■ PROBLEM TO WORK ON
Give again, word for word, each line below starting at the one that contains "Task: Click the 区域链交易ID地址 text area" and ending at the one that contains "Given: Click the sender's profile avatar".

EXTRACTED MATERIAL Block Start

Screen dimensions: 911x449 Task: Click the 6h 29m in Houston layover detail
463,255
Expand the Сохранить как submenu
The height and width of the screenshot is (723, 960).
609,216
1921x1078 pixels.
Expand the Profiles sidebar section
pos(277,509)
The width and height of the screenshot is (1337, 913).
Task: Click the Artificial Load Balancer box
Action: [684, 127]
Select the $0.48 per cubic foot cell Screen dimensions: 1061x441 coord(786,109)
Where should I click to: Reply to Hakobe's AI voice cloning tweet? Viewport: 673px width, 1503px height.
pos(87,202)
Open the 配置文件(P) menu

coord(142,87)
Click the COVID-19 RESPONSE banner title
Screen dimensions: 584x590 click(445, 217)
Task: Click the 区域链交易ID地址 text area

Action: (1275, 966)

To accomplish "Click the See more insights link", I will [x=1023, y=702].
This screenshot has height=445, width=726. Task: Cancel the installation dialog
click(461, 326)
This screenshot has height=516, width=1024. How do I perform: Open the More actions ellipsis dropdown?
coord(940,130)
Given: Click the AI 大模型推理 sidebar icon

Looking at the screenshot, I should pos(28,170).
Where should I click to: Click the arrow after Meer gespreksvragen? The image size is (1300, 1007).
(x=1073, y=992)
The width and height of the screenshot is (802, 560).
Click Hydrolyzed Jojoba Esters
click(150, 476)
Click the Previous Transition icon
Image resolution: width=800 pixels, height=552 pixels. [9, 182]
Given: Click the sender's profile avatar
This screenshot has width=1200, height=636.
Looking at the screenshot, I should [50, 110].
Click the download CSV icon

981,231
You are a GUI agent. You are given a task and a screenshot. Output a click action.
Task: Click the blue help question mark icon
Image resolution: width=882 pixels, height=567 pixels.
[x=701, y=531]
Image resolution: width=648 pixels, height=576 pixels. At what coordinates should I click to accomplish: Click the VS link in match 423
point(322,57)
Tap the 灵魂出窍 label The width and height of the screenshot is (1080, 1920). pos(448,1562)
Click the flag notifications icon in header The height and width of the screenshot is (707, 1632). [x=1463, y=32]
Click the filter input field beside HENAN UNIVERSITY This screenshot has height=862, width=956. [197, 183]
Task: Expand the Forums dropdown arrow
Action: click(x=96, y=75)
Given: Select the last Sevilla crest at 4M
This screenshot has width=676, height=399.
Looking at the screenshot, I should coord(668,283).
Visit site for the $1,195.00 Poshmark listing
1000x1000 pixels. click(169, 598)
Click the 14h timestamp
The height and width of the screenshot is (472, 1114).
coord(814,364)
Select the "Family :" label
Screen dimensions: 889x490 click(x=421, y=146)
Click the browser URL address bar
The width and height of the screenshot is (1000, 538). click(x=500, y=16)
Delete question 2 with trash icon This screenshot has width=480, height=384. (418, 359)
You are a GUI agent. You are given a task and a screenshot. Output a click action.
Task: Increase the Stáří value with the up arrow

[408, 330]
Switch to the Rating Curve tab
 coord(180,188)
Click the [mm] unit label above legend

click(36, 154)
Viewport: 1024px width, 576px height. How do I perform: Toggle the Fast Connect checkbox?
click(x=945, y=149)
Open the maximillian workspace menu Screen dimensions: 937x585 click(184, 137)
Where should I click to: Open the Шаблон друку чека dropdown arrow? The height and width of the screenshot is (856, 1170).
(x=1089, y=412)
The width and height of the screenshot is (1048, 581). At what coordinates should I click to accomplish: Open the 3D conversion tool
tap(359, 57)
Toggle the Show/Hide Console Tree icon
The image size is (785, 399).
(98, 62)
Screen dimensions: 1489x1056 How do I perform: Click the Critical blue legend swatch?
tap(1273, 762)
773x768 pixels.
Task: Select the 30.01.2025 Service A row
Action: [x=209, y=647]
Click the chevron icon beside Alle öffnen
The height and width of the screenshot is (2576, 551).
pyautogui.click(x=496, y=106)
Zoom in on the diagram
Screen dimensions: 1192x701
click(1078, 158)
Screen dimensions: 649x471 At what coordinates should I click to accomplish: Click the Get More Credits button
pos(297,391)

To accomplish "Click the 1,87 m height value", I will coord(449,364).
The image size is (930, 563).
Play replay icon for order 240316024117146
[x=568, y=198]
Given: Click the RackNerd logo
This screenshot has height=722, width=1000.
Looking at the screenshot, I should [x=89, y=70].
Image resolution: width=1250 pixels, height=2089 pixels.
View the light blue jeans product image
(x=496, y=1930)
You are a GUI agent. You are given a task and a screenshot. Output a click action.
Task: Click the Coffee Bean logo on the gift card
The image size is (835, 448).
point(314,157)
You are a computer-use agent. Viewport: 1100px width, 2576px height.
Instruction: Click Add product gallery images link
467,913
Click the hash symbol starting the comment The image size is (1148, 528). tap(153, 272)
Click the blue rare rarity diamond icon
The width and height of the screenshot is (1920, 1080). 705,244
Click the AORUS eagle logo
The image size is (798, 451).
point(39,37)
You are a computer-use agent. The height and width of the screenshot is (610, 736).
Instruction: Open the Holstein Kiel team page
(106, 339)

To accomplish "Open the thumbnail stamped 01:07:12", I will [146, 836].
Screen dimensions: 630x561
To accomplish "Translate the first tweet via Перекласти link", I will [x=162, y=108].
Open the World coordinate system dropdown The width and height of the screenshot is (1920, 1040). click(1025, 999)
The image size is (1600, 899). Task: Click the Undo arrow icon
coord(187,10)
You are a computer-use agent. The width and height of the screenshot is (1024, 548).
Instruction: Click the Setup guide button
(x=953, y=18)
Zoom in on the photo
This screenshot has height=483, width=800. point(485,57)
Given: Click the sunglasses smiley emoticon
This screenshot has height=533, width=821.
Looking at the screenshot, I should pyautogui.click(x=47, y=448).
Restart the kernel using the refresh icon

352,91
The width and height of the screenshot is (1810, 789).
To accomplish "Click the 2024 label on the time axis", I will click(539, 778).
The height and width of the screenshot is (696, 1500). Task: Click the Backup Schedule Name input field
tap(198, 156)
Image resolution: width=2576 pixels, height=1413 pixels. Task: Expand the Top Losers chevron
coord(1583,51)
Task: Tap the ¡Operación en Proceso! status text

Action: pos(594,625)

EXTRACTED MATERIAL Block End

■ THE COMPLETED TASK
Task: Click the 区域链交易ID地址 text area

Action: (1275, 966)

To accomplish "Click the See more insights link", I will [x=1023, y=702].
This screenshot has height=445, width=726. Task: Cancel the installation dialog
click(461, 326)
This screenshot has height=516, width=1024. How do I perform: Open the More actions ellipsis dropdown?
coord(940,130)
Given: Click the AI 大模型推理 sidebar icon

Looking at the screenshot, I should pos(28,170).
Where should I click to: Click the arrow after Meer gespreksvragen? The image size is (1300, 1007).
(x=1073, y=992)
The width and height of the screenshot is (802, 560).
Click Hydrolyzed Jojoba Esters
click(150, 476)
Click the Previous Transition icon
Image resolution: width=800 pixels, height=552 pixels. [9, 182]
Given: Click the sender's profile avatar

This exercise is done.